Je viens de contempler à nouveau la reproduction du tableau «
le Siège de Vienne » (1683) de Franz Geffels dont j'ignorais l'existence et qui est le seul « élément décoratif de l'appartement quasi nu de Petru » (cf. p. 354). Il aurait peut-être aussi constitué une bien meilleure couverture. J'essaye de comprendre la clé de ce roman, ou en tout cas l'une des clés, tant il se veut riche. Mais voilà, cette richesse semble au final m'échapper. Pourtant tout avait si bien commencé. Jusqu'à la page 72, et même un peu après, avec le départ de Caïn (dernier Juif de la ville roumaine) pour Israël, j'avais adoré ni plus ni moins.
Toutefois, le style s'essouffle je trouve et il devient même assez pénible d'avancer sur le même rythme de déconstruction. L'auteur a mis 13 ans pour l'écriture de ce livre, aussi je me disais qu'il n'était pas anormal de mettre plusieurs mois (avec interruptions bien évidement) pour le lire.
Revenons déjà sur cette ville imaginaire (elle se veut ainsi, Apud) mais pour laquelle un détail laisse entrevoir un possible lien avec Târgu Mureș. C'est p. 19 qu'on nous apprend que Petru, l'universitaire et l'un des personnages principaux (mais y a t-il vraiment de personnages principaux, dans cette foultitude de personnages ?) travaille dans « la petite université Petru Maior de leur ville ».
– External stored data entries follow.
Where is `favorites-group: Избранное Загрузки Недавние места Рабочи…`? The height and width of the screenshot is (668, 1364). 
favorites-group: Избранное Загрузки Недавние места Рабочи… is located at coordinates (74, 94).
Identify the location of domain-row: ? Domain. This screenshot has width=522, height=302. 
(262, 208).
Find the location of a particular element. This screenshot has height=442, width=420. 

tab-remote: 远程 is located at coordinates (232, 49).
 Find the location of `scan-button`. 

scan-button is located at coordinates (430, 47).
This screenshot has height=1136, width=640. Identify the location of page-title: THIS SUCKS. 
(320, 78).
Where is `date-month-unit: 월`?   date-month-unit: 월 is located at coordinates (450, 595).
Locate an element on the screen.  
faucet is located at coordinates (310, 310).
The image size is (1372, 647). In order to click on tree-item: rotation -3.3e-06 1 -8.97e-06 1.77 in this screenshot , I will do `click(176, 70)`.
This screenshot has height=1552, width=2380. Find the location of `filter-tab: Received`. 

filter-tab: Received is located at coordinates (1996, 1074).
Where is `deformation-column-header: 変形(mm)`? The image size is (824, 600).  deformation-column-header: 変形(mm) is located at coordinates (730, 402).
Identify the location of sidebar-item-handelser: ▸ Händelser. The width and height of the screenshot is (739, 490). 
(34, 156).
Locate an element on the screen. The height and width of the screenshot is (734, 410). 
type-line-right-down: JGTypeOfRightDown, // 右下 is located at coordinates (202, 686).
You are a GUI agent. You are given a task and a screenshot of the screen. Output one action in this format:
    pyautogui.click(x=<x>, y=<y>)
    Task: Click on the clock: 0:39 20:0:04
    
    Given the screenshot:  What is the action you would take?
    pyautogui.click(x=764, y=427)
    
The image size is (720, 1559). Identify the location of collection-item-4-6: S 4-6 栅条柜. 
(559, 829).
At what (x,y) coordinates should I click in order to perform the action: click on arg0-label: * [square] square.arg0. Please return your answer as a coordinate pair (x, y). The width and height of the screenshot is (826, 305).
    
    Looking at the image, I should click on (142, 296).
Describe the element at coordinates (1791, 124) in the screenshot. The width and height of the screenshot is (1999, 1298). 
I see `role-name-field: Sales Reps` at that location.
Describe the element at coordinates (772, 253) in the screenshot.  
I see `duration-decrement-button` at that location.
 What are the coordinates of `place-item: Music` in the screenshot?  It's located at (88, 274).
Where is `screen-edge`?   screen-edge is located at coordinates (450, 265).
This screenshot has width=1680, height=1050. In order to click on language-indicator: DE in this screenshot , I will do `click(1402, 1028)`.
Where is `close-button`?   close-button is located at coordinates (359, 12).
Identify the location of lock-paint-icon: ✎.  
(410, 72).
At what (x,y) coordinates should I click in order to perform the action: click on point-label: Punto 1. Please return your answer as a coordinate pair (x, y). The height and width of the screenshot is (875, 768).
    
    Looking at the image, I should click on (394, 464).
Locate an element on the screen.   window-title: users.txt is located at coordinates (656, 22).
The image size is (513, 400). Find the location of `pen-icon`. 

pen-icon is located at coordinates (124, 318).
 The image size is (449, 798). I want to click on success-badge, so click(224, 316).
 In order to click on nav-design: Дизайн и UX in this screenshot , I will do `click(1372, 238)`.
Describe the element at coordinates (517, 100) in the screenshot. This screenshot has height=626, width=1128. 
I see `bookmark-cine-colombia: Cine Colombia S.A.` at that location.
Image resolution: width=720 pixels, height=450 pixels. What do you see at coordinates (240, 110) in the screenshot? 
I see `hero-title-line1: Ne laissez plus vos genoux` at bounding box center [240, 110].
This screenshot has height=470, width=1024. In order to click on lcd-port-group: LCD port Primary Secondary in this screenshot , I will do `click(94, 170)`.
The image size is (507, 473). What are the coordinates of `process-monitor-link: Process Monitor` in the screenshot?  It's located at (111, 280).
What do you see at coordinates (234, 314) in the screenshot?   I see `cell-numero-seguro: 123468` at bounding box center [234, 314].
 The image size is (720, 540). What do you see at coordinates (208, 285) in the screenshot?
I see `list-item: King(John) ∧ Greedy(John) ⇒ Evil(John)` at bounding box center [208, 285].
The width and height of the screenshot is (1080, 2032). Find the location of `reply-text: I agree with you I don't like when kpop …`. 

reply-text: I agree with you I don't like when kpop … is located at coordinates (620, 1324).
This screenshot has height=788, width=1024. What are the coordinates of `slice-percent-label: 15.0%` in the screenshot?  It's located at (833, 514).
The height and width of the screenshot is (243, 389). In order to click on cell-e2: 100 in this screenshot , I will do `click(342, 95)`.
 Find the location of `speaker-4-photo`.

L'action (le présent de la narration) a donc pour cadre une ville moyenne de Transylvanie, aux confins de la Hongrie et de la Roumanie, Apud (qui en latin désigne la proximité, le local), et occupe les trois journées (cf. p. 41) précédant le Nouvel An 1995. Mais beaucoup de digressions nous conduisent, tant bien que mal, dans le passé de tout le pays (par exemple à Pitești, Gherla et Aiud, lieux bien réels de la répression communiste). Il y donc ainsi une sorte de dialectique du imaginaire-réel qui ne m'a pas toujours convaincue. Dès lors et comme j'ai pu le lire ailleurs « Vienne aurait représenté la capitale rêvée, mythique symbole d'une diversité culturelle abattue sous les coups successifs du nationalisme et du socialisme réel, tous deux adeptes, à leur manière, de l'homogénéisation forcée ».
Il faut toutefois apprécier le sarcasme de l'auteur, même si l'on se sent perdu souvent dans cette technique du puzzle. J'ai ainsi tenté d'établir une liste des personnages, avec plus ou moins de succès (j'ai arrêté de comptabiliser vers la page 72). La voici, pour ceux, courageux qui voudraient aller « voir par eux même » :
1) Petru Șendrean : « un type nonchalant […] assistant universitaire à vie dans la petite université Petru Maior de leur ville » (p. 19), « depuis huit ans » (p. 61) « ni goulu, ni buveur » (p. 52), 2) Iolanda Filcz : « la trentaine bien sonnée » (p. 63), petite-fille d'Alida Übelhart, 3) Ignat P. Brândușa, 4) Sebastian Gavril Ghereta : facteur, 5) Monsieur Horacsek : répare le bicyclette du facteur gratuitement, 6) Monsieur Micou : ressemelle les chaussures du facteur, 7) Dionisié Précoupe : collectionne les journaux, 8) Alieta Ster, 9) Siméon Tabara : le buraliste, 10) Flavius Tiberius Moduna, 11) Monsieur Husvago, 12) Gratian Fourda : « seul citoyen de la ville suspecté de génie » (p. 43), 13) Toader Ducoin : professeur, 14) Alida Übelhart, 15) Monsieur Cuceu : fonctionnaire au fisc, 16) Madame Moduna, la mère de Flavius Tiberius et fille d'Amalia Moraru-Kobliska, etc.
Un dernier mot sur les nombreuses références littéraires et artistiques. Elles me semblent plutôt à propos et renforcent l'impression de documentation solide de la part de l'auteur, dont l'intention, à n'en pas douter, était des meilleures.